▶ Work to be completed
Wherever the listing holds a picture, leave it out, and copy the remainder exactly.

▶ Dataset
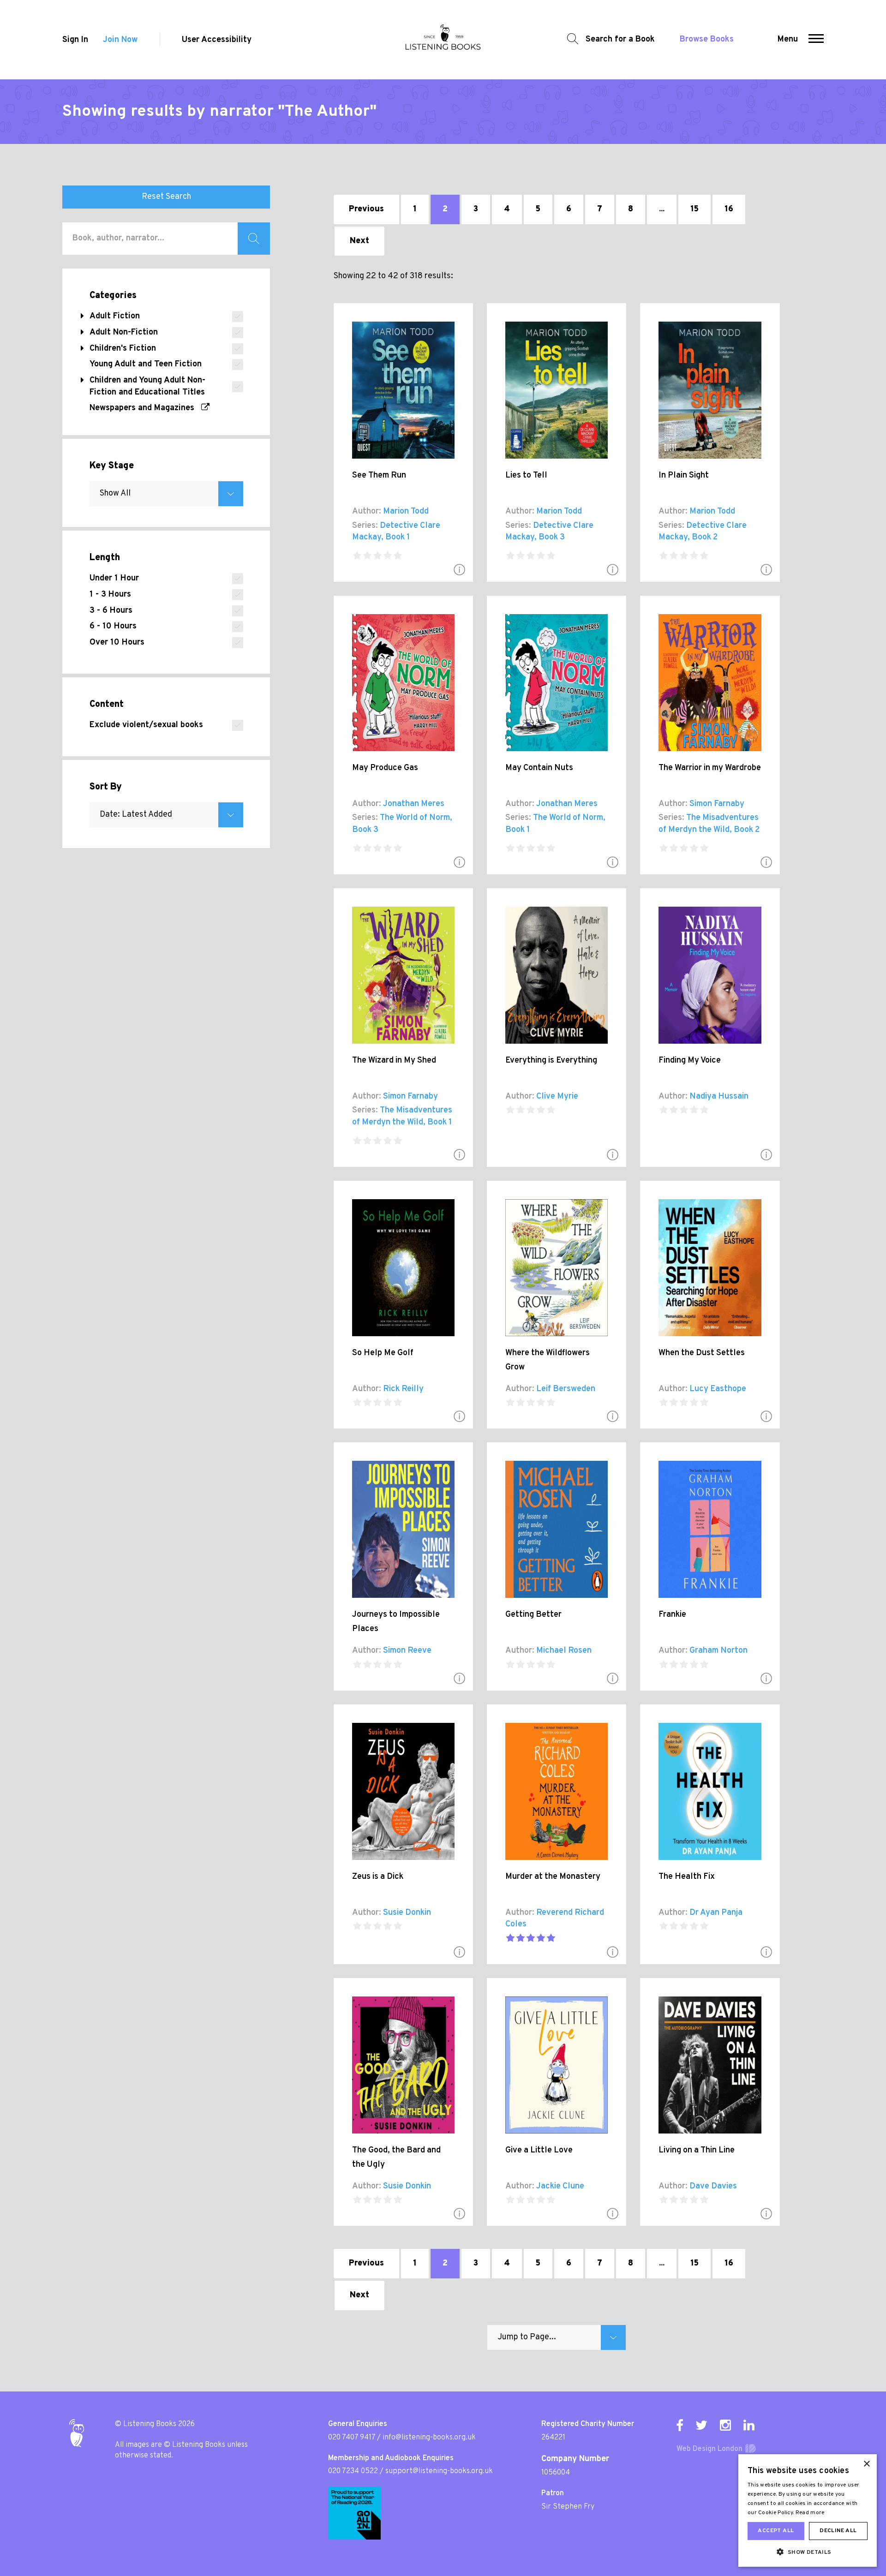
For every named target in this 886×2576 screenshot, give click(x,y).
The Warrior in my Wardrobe (710, 768)
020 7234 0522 (353, 2471)
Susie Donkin (407, 1912)
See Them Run (379, 475)
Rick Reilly (403, 1389)
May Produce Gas (385, 768)
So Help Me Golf (382, 1353)
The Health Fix (687, 1876)
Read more (810, 2512)
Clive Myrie (557, 1096)
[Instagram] (725, 2425)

▶ Output for this exercise
For every named target in this 886×2576 screenshot, give click(x,y).
The Warrior in my Wardrobe (710, 768)
020 7234 0522 (353, 2471)
Susie Donkin (407, 1912)
See Them Run (379, 475)
Rick Reilly (403, 1389)
May Produce Gas (385, 768)
So Help Me Golf (382, 1353)
The Health Fix (687, 1876)
Read more (810, 2512)
Clive Myrie (557, 1096)
[Instagram] (725, 2425)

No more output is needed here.